▸ **WORK REQUIRED**: Each line below must be reproduced exactly as it stands. Pictures stay out of the copy.

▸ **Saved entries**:
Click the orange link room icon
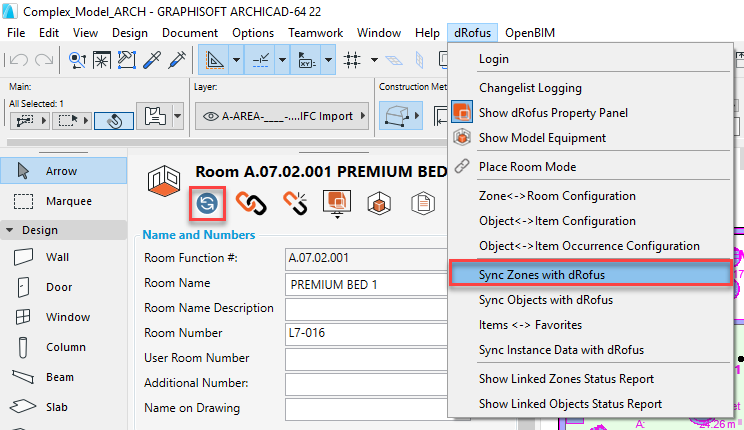 (251, 203)
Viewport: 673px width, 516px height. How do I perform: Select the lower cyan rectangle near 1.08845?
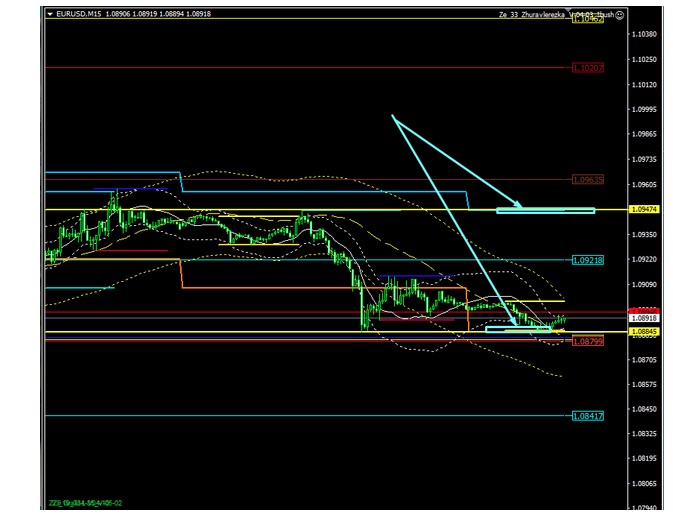517,328
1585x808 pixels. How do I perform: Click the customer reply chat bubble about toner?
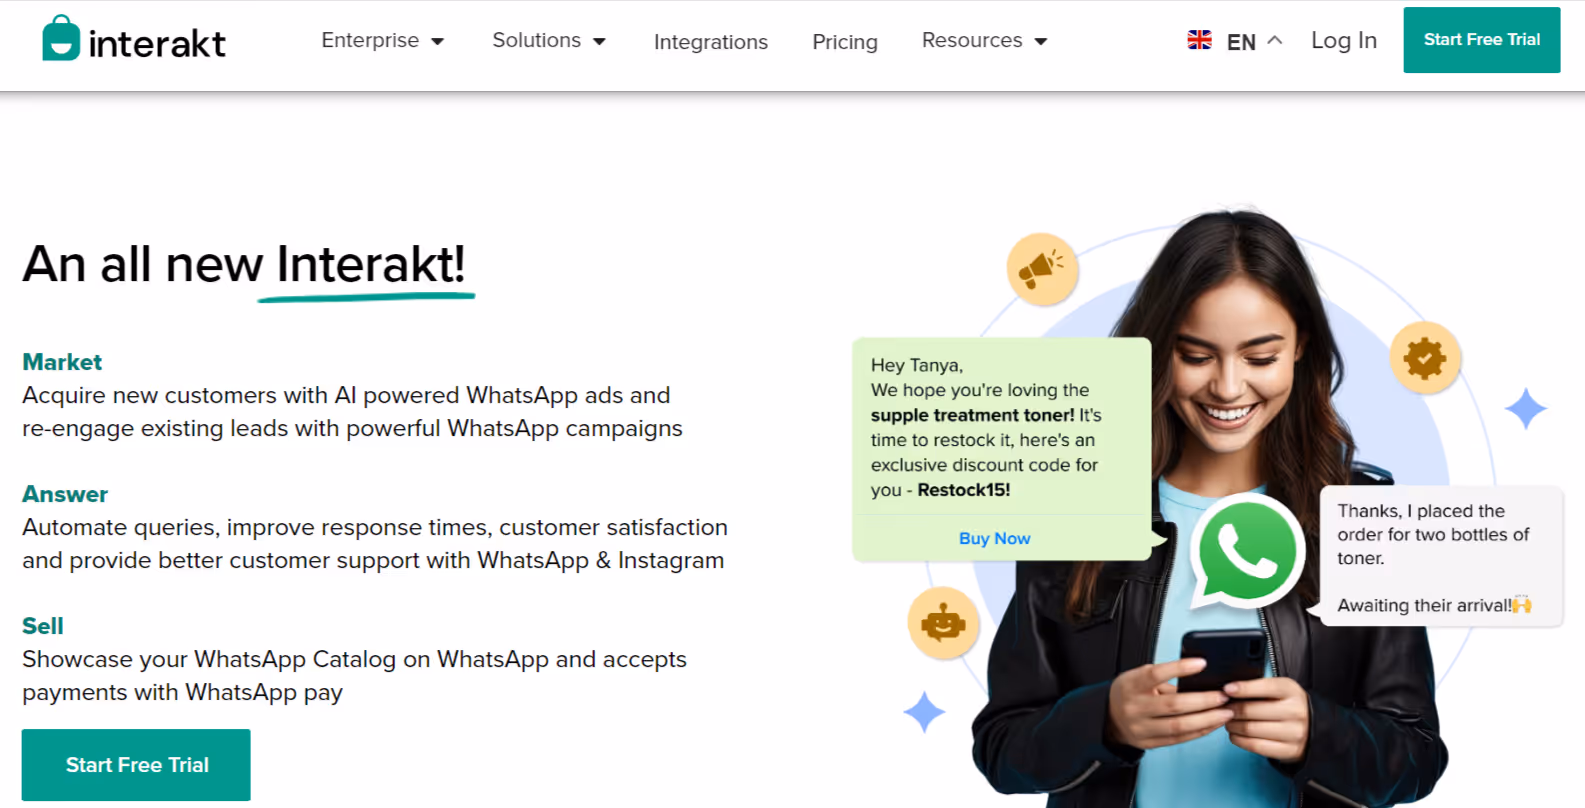coord(1441,556)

▸ **RESULT OF THIS TASK**:
Click the orange link room icon
 (251, 203)
Viewport: 673px width, 516px height. How do I perform: Select the lower cyan rectangle near 1.08845?
517,328
1585x808 pixels. How do I perform: Click the customer reply chat bubble about toner?
coord(1441,556)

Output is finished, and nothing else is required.